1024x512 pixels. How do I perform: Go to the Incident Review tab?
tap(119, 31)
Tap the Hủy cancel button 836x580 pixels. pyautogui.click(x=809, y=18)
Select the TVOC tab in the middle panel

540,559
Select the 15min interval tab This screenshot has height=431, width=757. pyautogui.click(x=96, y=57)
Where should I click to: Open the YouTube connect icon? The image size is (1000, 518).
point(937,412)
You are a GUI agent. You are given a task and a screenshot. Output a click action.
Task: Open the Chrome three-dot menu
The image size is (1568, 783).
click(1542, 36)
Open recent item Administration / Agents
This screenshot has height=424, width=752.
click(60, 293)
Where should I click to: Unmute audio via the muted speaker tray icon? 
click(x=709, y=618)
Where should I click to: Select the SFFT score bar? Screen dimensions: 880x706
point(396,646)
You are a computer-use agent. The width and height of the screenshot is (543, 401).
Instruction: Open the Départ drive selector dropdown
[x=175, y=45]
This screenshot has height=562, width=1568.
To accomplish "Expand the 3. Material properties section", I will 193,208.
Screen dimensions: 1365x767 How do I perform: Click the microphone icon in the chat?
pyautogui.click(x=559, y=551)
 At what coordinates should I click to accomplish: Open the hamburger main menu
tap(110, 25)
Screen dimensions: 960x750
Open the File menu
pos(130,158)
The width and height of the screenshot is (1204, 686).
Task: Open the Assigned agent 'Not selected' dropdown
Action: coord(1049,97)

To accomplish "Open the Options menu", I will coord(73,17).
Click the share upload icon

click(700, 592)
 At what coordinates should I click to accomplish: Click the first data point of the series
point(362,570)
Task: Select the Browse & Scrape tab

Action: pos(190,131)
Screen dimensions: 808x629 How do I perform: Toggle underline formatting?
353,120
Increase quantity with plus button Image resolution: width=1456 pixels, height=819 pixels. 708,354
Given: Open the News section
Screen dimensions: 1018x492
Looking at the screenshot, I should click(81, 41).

● ● ●

Problem details: Rewrite all of the items above, swapping "Screen dimensions:" for "Screen size:" and leaving everything else unchanged.

Final result:
1024x512 pixels. How do I perform: Go to the Incident Review tab?
tap(119, 31)
Tap the Hủy cancel button 836x580 pixels. pyautogui.click(x=809, y=18)
Select the TVOC tab in the middle panel

540,559
Select the 15min interval tab This screenshot has height=431, width=757. pyautogui.click(x=96, y=57)
Where should I click to: Open the YouTube connect icon? The image size is (1000, 518).
point(937,412)
You are a GUI agent. You are given a task and a screenshot. Output a click action.
Task: Open the Chrome three-dot menu
The image size is (1568, 783).
click(1542, 36)
Open recent item Administration / Agents
This screenshot has height=424, width=752.
click(60, 293)
Where should I click to: Unmute audio via the muted speaker tray icon? 
click(x=709, y=618)
Where should I click to: Select the SFFT score bar? Screen size: 880x706
point(396,646)
You are a computer-use agent. The width and height of the screenshot is (543, 401).
Instruction: Open the Départ drive selector dropdown
[x=175, y=45]
This screenshot has height=562, width=1568.
To accomplish "Expand the 3. Material properties section", I will 193,208.
Screen size: 1365x767 How do I perform: Click the microphone icon in the chat?
pyautogui.click(x=559, y=551)
 At what coordinates should I click to accomplish: Open the hamburger main menu
tap(110, 25)
Screen size: 960x750
Open the File menu
pos(130,158)
The width and height of the screenshot is (1204, 686).
Task: Open the Assigned agent 'Not selected' dropdown
Action: coord(1049,97)

To accomplish "Open the Options menu", I will coord(73,17).
Click the share upload icon

click(700, 592)
 At what coordinates should I click to accomplish: Click the first data point of the series
point(362,570)
Task: Select the Browse & Scrape tab

Action: pos(190,131)
Screen size: 808x629 How do I perform: Toggle underline formatting?
353,120
Increase quantity with plus button Image resolution: width=1456 pixels, height=819 pixels. 708,354
Given: Open the News section
Screen size: 1018x492
Looking at the screenshot, I should click(81, 41).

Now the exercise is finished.